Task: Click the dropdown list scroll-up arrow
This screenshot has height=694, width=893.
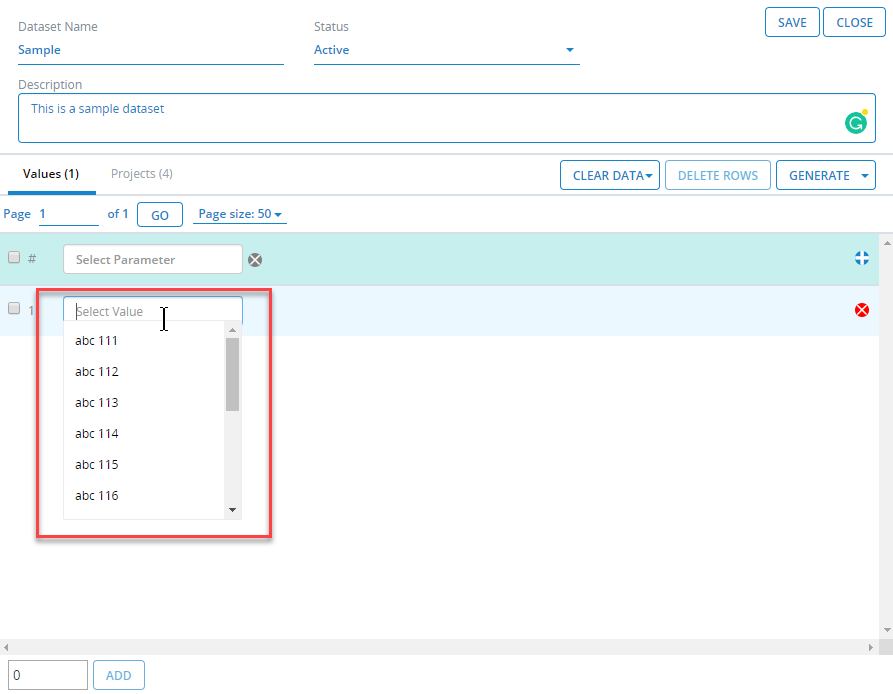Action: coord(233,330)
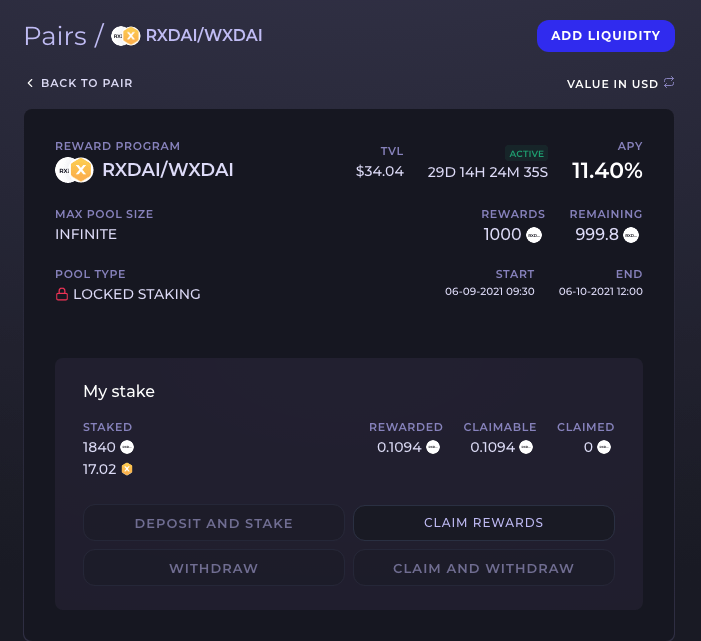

= = =

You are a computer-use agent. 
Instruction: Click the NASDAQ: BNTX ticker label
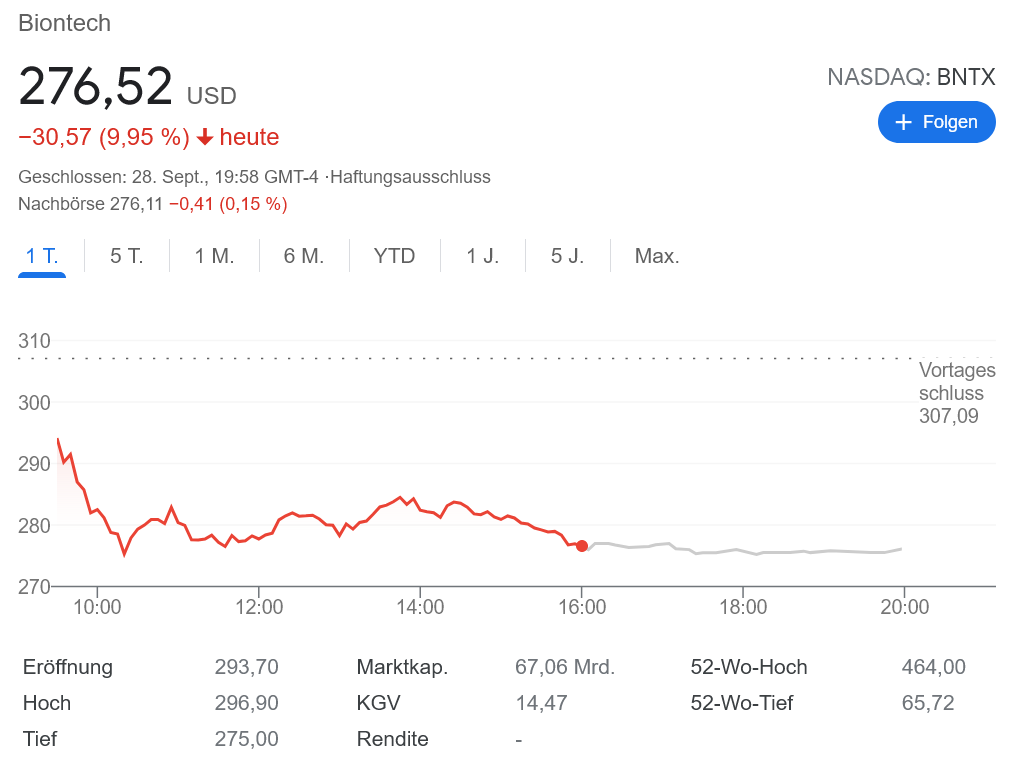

= = =

Your goal —
Taking the material above, report how many of its lines contain the word "Click". Add nothing else.

Written solution —
2